WORK REQUIRED: Using the listing below, set down exactly the lines starting at the line that contains "Hvala (901, 326)" and ending at the line that contains "[Poruke] (1216, 26)", both included, and no others.

PROVIDED INFORMATION:
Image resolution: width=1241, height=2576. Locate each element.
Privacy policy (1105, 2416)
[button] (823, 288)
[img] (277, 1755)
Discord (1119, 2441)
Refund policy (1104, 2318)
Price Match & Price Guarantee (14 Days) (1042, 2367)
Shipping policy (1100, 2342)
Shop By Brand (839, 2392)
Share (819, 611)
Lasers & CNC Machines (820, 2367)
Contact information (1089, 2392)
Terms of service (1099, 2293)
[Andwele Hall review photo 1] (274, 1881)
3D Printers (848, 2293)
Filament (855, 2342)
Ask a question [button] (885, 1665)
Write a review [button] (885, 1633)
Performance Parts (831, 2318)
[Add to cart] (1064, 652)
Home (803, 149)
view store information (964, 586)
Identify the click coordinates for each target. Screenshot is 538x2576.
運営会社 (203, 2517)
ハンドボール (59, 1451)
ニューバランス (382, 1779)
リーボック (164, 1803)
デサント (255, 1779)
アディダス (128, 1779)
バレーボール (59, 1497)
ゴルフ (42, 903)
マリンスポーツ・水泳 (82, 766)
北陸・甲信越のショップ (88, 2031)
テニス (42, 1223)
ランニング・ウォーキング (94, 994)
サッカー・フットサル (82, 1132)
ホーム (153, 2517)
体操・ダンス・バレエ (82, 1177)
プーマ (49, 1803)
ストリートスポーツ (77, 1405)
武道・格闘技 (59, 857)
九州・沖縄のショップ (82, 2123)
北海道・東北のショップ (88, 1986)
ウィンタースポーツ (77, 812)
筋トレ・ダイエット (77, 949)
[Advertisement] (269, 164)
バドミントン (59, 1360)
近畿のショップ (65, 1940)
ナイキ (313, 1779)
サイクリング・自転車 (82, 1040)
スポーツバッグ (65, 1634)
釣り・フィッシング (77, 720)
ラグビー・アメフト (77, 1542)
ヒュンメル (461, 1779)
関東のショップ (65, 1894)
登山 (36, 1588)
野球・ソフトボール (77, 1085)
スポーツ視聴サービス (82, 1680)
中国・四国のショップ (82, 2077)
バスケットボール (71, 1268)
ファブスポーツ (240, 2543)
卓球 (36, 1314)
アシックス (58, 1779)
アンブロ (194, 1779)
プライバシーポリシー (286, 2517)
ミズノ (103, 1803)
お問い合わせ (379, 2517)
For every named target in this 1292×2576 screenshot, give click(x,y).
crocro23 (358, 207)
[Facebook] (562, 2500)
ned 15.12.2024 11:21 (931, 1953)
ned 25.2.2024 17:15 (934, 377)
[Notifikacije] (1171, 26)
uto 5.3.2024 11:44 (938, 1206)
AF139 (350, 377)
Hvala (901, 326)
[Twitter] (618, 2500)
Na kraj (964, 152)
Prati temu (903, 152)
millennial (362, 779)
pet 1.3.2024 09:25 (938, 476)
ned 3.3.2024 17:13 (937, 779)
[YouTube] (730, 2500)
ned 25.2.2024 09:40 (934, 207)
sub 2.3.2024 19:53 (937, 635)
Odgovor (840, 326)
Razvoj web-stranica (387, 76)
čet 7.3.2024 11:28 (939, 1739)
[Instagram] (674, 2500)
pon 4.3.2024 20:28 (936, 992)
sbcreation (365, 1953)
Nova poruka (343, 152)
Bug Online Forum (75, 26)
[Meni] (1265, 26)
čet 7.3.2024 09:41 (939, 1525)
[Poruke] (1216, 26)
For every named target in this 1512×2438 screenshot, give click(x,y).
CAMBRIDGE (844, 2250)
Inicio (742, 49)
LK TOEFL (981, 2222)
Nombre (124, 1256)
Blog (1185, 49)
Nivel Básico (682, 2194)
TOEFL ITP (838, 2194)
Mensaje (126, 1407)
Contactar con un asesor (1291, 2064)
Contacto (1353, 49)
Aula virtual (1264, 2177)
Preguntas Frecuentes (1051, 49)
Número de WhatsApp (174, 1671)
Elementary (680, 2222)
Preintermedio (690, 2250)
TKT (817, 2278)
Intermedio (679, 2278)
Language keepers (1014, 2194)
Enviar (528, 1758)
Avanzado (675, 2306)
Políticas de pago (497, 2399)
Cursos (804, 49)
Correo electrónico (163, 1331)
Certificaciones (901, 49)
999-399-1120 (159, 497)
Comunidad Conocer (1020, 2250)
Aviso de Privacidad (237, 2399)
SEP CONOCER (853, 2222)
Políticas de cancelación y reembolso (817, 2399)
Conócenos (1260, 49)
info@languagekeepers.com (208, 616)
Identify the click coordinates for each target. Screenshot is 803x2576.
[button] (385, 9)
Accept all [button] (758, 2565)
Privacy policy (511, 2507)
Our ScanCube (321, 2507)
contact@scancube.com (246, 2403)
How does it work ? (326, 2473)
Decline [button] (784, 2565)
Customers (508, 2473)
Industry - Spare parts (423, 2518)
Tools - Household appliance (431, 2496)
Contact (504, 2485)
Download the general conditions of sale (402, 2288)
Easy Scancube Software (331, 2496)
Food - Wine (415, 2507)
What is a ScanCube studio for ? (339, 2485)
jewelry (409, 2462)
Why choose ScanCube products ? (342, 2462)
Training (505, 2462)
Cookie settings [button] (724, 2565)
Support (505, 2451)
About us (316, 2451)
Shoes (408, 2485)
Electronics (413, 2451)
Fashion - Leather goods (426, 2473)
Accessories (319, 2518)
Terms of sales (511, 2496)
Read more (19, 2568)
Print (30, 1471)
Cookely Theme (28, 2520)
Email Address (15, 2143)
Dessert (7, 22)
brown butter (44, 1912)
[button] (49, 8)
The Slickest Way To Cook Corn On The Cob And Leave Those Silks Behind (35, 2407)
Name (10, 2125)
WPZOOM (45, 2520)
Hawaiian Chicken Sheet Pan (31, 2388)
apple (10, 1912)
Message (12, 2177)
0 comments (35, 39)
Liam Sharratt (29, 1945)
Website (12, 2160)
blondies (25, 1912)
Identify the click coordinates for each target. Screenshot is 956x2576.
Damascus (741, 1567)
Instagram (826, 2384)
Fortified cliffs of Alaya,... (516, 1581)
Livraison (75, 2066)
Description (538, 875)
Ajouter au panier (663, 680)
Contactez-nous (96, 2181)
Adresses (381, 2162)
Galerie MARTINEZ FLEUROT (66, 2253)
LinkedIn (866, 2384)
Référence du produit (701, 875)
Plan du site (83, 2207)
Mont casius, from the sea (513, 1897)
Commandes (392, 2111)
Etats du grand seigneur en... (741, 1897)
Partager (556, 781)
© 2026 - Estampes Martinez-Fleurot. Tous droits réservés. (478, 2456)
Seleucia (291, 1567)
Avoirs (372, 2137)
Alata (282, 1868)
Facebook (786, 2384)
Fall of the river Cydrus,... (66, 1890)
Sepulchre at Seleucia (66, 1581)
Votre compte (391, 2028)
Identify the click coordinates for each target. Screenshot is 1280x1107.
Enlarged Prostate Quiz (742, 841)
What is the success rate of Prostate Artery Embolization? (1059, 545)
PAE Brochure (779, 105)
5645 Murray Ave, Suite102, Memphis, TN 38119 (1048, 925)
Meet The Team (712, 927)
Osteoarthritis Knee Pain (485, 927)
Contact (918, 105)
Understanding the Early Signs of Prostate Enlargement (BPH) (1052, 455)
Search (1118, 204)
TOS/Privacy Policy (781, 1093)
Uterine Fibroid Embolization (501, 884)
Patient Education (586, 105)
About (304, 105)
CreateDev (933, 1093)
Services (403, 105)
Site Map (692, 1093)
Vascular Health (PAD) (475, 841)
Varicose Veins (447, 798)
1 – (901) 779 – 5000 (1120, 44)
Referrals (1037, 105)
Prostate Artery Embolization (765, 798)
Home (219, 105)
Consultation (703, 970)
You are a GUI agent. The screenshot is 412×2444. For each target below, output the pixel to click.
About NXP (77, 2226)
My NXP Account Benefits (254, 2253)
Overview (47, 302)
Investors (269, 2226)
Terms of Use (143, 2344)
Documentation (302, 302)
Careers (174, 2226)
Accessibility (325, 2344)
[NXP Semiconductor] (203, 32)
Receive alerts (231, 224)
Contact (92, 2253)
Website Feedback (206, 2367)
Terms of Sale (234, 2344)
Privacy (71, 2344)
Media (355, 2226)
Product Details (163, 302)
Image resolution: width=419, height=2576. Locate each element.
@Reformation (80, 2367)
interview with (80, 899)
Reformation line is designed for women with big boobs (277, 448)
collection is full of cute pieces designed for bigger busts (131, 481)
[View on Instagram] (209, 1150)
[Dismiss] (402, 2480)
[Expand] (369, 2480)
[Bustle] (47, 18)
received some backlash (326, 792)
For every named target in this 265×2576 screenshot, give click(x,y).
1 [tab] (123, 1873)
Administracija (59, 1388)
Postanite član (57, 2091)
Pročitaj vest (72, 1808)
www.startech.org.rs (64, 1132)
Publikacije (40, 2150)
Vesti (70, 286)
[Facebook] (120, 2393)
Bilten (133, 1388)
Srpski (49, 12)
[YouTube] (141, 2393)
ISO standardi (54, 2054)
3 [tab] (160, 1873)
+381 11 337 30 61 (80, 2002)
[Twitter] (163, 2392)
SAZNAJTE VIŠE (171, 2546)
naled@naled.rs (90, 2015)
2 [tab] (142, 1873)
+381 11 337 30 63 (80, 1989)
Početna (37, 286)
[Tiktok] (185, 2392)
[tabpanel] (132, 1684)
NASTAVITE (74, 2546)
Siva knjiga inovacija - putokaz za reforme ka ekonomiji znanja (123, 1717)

EXERCISE OUTPUT:
Hvala (901, 326)
[Twitter] (618, 2500)
Na kraj (964, 152)
Prati temu (903, 152)
millennial (362, 779)
pet 1.3.2024 09:25 (938, 476)
ned 3.3.2024 17:13 (937, 779)
[YouTube] (730, 2500)
ned 25.2.2024 09:40 (934, 207)
sub 2.3.2024 19:53 (937, 635)
Odgovor (840, 326)
Razvoj web-stranica (387, 76)
čet 7.3.2024 11:28 (939, 1739)
[Instagram] (674, 2500)
pon 4.3.2024 20:28 (936, 992)
sbcreation (365, 1953)
Nova poruka (343, 152)
Bug Online Forum (75, 26)
[Meni] (1265, 26)
čet 7.3.2024 09:41 (939, 1525)
[Poruke] (1216, 26)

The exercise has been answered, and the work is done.